Exercise description —
In the material below, find the line that contains "This screenshot has height=1040, width=1920." and the line that contains "Click the Upload Elastic Stack pack button", then write out exactly those two lines and everything between them.

Data for this task —
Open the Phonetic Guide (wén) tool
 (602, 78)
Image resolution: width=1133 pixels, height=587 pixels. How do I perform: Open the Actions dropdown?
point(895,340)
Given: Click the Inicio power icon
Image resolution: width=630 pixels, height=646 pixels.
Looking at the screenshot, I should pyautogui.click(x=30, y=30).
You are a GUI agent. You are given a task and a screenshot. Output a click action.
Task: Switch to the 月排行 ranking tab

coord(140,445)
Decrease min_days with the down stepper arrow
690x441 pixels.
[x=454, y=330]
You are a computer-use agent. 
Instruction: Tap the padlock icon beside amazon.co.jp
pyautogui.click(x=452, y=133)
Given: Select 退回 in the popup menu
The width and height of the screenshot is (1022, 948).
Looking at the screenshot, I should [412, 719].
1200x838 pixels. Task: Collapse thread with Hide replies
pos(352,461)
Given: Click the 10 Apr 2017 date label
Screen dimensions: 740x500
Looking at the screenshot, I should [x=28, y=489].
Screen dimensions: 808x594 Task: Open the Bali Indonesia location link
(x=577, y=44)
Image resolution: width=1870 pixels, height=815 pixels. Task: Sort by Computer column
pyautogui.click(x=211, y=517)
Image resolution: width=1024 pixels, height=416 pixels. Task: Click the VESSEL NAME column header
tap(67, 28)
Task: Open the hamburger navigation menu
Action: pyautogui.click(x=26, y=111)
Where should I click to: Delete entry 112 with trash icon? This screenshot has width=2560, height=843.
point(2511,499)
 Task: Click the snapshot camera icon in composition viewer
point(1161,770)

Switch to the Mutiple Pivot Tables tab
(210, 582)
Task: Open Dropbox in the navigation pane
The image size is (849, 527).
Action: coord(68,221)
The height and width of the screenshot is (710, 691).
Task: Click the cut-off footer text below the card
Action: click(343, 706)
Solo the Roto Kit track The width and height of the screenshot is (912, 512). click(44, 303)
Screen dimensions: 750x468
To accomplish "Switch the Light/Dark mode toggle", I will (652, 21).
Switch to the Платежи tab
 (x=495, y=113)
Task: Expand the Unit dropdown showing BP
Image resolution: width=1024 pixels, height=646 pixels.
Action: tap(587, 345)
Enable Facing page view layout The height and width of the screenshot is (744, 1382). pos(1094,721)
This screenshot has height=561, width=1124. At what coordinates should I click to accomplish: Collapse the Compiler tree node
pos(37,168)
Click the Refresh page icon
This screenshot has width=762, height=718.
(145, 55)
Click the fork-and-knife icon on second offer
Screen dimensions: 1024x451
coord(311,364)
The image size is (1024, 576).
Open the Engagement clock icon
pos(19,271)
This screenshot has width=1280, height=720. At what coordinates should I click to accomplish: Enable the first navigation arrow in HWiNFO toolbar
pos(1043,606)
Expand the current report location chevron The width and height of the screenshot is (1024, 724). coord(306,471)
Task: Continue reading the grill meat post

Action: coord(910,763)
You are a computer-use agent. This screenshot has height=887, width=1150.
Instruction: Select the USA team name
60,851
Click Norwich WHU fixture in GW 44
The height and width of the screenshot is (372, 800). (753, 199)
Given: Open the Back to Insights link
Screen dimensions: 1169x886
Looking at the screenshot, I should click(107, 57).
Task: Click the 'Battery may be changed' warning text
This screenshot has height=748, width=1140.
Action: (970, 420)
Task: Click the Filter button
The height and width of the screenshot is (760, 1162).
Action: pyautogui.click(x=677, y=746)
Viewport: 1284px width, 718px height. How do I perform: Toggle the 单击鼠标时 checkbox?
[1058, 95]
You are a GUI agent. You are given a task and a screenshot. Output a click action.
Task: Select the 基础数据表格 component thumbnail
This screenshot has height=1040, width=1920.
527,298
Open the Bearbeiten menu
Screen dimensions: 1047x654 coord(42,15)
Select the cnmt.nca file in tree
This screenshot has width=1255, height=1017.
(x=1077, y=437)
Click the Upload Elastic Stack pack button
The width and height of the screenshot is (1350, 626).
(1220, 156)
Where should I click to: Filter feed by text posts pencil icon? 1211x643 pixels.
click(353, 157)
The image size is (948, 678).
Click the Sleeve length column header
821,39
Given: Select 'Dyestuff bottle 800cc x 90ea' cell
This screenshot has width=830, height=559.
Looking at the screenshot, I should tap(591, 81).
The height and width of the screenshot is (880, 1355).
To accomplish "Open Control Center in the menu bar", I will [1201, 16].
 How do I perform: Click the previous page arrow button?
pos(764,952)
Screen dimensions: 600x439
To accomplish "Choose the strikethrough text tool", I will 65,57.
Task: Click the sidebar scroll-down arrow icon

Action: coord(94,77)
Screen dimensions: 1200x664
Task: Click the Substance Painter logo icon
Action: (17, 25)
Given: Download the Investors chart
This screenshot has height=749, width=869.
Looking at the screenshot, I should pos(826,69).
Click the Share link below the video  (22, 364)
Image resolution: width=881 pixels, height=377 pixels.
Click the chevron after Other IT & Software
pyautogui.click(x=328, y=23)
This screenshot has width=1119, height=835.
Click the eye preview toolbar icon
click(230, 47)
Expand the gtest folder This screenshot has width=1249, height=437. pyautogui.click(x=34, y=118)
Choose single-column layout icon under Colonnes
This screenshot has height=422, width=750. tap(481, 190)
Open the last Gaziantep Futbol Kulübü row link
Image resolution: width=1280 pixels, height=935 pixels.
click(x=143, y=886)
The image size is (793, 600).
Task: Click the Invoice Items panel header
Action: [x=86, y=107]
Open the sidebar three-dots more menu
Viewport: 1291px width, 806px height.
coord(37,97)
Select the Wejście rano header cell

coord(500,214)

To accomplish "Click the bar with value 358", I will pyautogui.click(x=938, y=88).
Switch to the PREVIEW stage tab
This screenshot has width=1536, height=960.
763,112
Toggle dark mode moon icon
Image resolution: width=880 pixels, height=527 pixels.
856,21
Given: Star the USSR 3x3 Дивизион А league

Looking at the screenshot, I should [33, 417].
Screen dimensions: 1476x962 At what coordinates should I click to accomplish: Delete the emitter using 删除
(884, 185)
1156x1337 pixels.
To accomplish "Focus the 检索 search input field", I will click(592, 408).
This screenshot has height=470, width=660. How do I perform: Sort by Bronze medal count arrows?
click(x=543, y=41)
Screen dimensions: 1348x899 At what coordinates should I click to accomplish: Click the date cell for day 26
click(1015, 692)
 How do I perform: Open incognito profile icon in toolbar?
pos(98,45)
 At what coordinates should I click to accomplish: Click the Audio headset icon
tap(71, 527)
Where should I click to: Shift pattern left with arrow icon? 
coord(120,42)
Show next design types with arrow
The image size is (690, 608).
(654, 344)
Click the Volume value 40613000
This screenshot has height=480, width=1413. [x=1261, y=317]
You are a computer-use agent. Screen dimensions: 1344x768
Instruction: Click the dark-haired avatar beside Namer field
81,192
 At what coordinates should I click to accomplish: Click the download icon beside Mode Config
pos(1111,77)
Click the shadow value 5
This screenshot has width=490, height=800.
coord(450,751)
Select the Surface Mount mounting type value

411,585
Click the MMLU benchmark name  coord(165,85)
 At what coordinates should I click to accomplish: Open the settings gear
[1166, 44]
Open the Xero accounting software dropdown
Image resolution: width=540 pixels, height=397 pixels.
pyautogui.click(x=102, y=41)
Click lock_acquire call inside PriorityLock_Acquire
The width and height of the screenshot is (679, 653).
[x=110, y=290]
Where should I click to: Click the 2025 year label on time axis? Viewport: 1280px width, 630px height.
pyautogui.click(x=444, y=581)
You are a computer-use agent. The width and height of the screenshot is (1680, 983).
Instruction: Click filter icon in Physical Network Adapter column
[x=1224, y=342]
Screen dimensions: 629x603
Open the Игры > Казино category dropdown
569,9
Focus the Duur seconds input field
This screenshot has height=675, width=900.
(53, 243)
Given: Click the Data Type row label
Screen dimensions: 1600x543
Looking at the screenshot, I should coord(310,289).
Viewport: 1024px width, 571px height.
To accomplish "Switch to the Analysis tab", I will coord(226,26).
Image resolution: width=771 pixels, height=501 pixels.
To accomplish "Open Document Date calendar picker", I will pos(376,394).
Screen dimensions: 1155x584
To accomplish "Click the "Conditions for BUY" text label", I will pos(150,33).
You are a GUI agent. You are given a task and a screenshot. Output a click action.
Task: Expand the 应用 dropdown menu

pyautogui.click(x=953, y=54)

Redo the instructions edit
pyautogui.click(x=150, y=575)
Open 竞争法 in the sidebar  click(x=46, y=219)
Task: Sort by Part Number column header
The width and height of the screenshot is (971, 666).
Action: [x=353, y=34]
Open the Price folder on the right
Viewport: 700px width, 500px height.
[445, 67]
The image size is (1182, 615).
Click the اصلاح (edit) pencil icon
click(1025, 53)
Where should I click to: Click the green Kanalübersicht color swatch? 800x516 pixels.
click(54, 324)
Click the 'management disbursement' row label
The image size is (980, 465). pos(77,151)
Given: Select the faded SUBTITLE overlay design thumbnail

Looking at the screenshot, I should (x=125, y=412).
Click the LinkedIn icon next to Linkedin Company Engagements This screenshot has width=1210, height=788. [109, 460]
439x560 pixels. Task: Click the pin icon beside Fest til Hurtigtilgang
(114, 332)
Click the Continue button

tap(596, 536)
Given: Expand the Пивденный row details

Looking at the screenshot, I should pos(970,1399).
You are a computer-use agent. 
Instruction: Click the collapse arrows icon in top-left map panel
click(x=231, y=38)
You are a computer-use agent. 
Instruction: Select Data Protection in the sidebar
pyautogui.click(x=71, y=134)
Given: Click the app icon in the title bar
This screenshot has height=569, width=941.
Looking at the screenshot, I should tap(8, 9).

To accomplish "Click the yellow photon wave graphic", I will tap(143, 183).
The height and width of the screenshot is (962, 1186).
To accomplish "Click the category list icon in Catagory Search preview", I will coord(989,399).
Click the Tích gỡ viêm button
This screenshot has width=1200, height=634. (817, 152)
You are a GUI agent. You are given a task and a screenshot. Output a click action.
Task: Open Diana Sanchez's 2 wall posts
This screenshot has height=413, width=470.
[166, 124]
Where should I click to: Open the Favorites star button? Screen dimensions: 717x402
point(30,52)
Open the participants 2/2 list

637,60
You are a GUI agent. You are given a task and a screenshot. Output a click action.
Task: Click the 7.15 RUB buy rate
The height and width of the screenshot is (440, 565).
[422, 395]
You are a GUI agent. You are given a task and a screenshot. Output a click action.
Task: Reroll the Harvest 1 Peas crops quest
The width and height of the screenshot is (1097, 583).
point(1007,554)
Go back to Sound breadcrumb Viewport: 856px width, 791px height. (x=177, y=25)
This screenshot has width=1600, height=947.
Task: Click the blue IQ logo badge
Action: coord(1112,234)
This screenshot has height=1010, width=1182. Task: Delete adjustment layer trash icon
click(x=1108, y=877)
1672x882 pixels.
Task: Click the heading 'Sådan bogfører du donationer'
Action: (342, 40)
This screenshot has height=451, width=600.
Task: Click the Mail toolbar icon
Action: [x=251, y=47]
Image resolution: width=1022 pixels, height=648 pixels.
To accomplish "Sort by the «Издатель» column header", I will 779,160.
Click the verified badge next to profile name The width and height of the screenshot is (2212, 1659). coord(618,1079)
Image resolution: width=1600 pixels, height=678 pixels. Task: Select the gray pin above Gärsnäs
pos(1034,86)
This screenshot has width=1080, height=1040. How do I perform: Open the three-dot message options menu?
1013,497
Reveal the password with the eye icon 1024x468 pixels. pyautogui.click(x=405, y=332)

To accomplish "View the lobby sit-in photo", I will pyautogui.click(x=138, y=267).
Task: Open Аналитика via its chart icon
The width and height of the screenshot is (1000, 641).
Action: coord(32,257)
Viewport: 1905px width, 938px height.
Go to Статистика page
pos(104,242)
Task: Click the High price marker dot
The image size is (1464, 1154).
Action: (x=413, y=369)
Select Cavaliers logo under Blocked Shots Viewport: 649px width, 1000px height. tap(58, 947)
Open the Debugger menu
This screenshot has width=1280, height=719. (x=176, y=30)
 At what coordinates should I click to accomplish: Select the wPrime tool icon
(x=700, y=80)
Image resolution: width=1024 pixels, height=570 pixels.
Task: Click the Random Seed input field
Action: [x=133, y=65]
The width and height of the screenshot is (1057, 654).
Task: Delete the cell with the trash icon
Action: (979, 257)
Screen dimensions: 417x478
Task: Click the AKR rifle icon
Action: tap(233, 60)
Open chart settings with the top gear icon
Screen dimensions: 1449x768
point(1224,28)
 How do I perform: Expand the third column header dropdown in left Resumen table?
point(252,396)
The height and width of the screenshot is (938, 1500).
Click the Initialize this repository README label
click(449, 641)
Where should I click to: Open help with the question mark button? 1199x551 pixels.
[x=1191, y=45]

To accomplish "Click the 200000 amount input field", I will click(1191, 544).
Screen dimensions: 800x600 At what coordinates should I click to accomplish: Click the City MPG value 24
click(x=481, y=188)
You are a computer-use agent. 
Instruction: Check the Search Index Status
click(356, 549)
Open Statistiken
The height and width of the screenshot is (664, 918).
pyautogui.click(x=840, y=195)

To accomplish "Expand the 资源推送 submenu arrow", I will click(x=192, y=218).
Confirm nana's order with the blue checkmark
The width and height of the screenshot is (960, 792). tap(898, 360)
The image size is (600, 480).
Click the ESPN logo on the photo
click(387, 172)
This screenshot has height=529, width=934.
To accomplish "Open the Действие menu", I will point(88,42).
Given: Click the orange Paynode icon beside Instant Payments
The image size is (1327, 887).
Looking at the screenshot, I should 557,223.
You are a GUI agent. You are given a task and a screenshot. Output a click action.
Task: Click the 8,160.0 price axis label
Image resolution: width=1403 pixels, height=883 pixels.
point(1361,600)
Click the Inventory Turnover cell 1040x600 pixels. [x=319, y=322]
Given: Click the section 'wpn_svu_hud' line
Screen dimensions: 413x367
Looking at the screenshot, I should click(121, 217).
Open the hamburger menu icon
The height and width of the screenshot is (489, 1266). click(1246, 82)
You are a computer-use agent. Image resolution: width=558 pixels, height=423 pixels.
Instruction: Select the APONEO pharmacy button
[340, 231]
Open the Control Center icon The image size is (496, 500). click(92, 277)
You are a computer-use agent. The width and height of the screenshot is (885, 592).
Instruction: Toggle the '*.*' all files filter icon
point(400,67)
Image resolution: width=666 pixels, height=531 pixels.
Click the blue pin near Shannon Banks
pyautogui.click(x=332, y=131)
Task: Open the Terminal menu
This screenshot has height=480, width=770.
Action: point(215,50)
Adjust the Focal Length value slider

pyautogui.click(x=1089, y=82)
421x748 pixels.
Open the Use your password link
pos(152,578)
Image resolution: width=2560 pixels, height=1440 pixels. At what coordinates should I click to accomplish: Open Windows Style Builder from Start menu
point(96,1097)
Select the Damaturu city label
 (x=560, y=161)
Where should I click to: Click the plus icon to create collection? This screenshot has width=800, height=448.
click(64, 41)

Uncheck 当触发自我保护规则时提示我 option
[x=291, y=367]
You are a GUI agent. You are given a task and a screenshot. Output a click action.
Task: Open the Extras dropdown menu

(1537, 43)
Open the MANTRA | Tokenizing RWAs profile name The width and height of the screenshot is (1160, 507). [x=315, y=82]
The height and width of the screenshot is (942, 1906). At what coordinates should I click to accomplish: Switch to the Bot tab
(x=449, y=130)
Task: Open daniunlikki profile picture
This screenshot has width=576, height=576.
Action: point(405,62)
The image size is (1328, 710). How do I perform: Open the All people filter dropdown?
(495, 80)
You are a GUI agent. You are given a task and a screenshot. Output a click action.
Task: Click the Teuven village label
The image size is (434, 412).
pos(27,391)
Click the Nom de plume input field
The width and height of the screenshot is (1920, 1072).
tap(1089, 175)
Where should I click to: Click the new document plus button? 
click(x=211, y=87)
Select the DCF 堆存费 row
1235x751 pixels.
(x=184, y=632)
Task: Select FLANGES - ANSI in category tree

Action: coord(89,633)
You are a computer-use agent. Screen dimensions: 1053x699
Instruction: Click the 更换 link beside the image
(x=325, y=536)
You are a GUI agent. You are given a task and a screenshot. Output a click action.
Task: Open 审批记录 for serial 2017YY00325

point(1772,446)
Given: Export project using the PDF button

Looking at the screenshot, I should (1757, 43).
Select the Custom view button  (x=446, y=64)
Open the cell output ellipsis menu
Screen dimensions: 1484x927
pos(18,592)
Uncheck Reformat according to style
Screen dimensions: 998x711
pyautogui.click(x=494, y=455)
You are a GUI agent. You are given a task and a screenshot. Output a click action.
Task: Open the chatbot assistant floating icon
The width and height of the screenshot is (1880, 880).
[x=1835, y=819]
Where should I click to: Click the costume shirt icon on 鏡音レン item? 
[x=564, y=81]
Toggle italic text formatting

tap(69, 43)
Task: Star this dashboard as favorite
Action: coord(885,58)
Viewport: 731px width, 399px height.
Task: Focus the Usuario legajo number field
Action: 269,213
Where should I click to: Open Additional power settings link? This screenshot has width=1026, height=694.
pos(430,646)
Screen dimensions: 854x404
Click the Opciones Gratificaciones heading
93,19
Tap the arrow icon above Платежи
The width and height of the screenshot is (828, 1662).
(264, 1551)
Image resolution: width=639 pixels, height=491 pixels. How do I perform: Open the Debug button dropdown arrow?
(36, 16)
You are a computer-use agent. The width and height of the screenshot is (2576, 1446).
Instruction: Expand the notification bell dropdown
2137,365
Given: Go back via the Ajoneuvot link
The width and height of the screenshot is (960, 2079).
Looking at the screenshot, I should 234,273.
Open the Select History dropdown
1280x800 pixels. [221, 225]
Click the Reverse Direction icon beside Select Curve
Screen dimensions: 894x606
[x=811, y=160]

Exercise answer —
This screenshot has height=1040, width=1920.
527,298
Open the Bearbeiten menu
Screen dimensions: 1047x654 coord(42,15)
Select the cnmt.nca file in tree
This screenshot has width=1255, height=1017.
(x=1077, y=437)
Click the Upload Elastic Stack pack button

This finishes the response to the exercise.